The Goods and Services Tax (GST), as widely acknowledged, is a mixed bag for all — investors, customers and manufactuers and sellers. With tax rates going up or down for commodities and services, consumers stand to gain or lose, depending on their lifestyle.

For manufacturers and traders, the changes in tax rates as compared to the earlier levies, will impact cost of doing business, not to talk of compliance-related challenges.

Lastly, investors would see their wealth rise or take a hit, based on their exposure. If they had invested in stocks such as ITC, they would have seen their investments soar on Monday itself, with the share price gaining almost 6 percent.

Informal sector top loser

From a business perspective, the impact will be felt most by the informal sector, since businesses in this space would no long enjoy cost advantages over their counterparts in the formal sector.

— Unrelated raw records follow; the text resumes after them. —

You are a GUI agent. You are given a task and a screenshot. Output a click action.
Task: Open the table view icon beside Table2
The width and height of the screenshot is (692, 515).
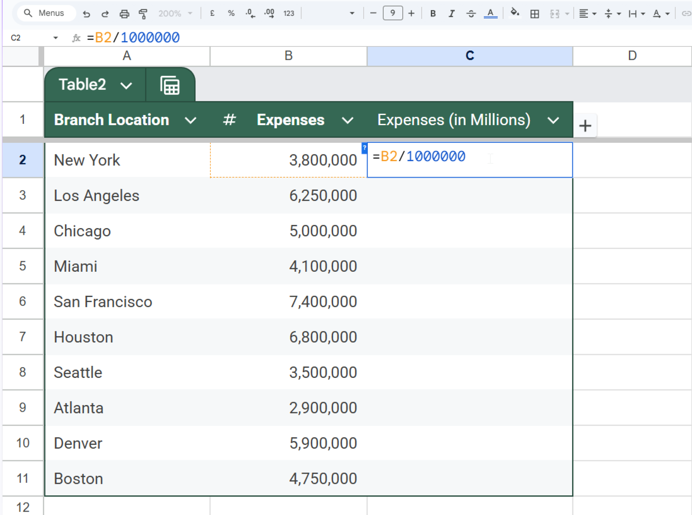click(x=170, y=85)
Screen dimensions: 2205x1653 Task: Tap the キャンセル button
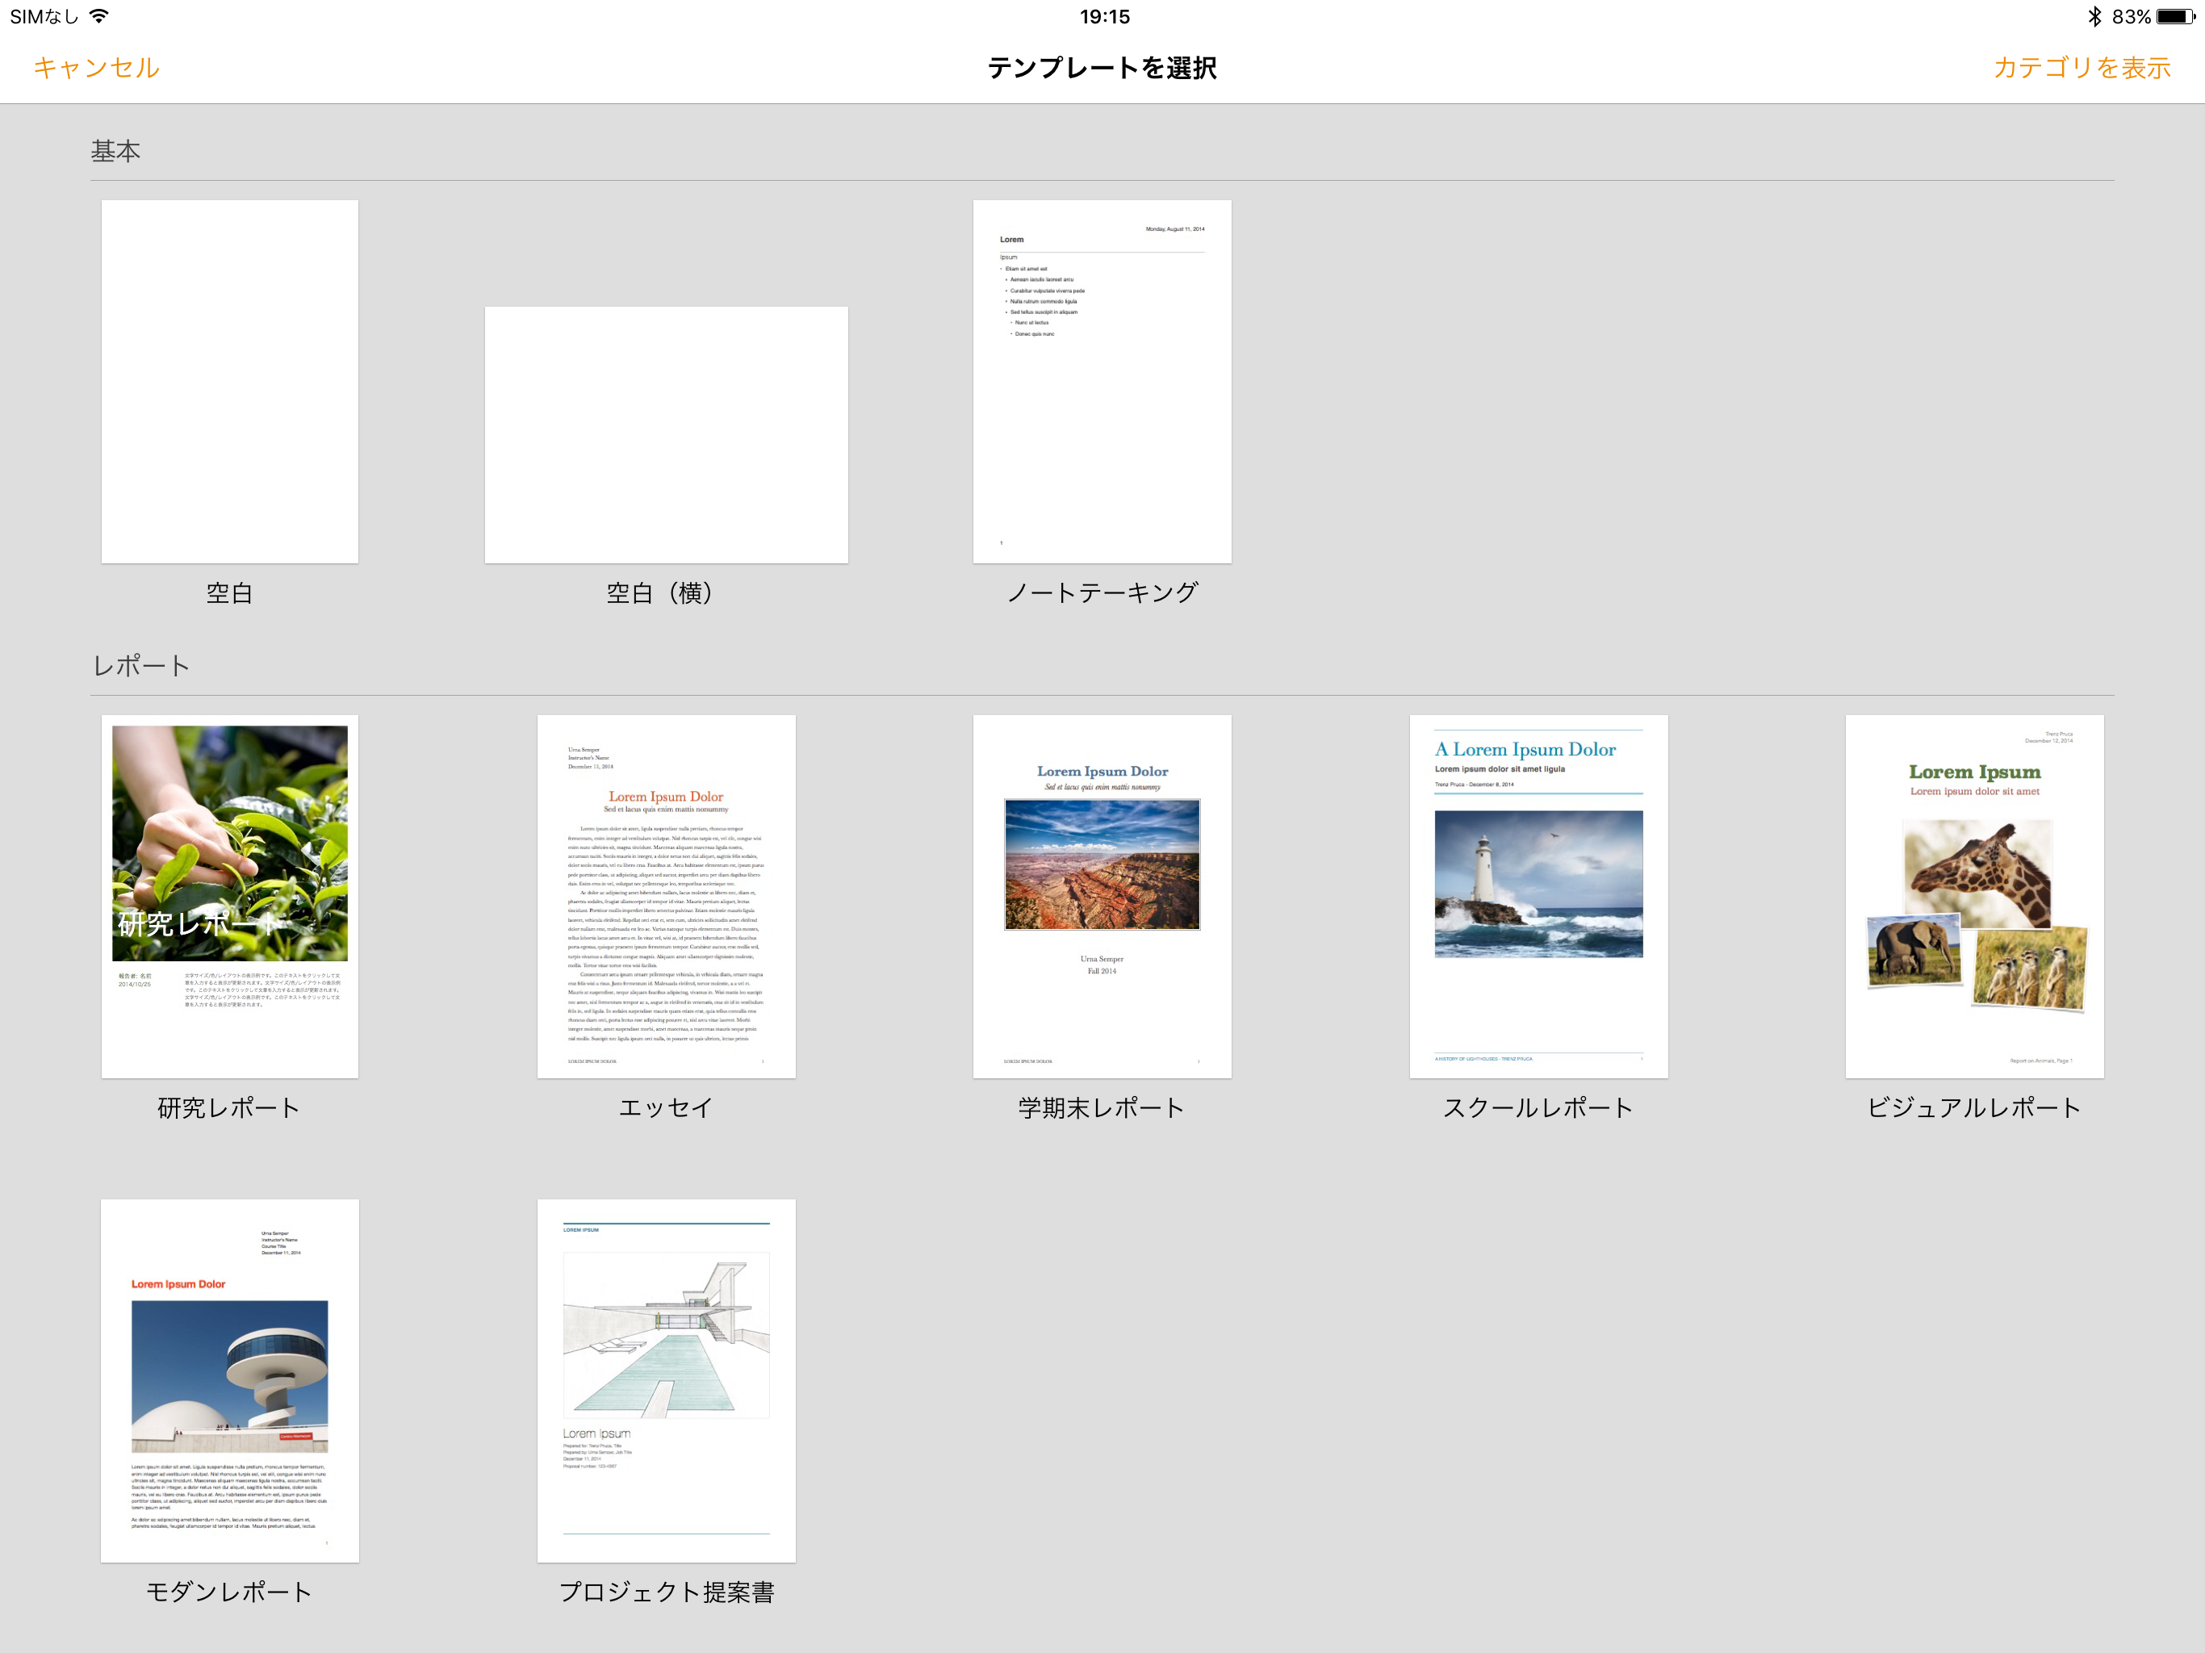coord(96,68)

Those in the consumer-facing segments are bound to feel the pinch the most, says Nomura. "Micro, small and medium enterprises (MSME) will likely face the maximum brunt due to loss of market share to the larger organised players," Manish Jain, analyst at the brokerage, wrote in a note.

Another gain, though partially offset by the anti-profiteering, would come from lower logistics costs. "We believe that while corporates would pass on the direct benefits of GST (like a lower tax rate), they would aim to retain partly (if not fully) the indirect benefits from the saving in logistics costs," the Nomura note said.

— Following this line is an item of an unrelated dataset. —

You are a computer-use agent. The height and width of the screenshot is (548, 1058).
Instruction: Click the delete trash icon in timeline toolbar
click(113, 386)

July sales likely to come weak

With companies cutting down on production to lessen compliance-related complications and traders reducing inventory, sales in volume terms is expected to remain lower at least for a month. "Lack of clarity on timelines and mechanism relating to refund of excise duty on existing stock, unavailability of proper records for old inventory and perceived MRP changes are key reasons why the trade channels are liquidating inventory," the analyst added.

The numbers, so to speak, are already reflected in the PMI manufacturing data for June, which dropped to a four-month low of 50.9 for June.


Those who are adept at playing the GST game, with proper advice from experts, are bound to make money on the bourses. The top favourites, according to Nomura analysts, are Colgate-Palmolive, ITC and Britannia.

However, de-stocking could reflect in weak financials for the first quarter ended June, which in turn could pull share prices down of companies such as Dabur, Emami, Colgate, Voltas, Crompton and Havells.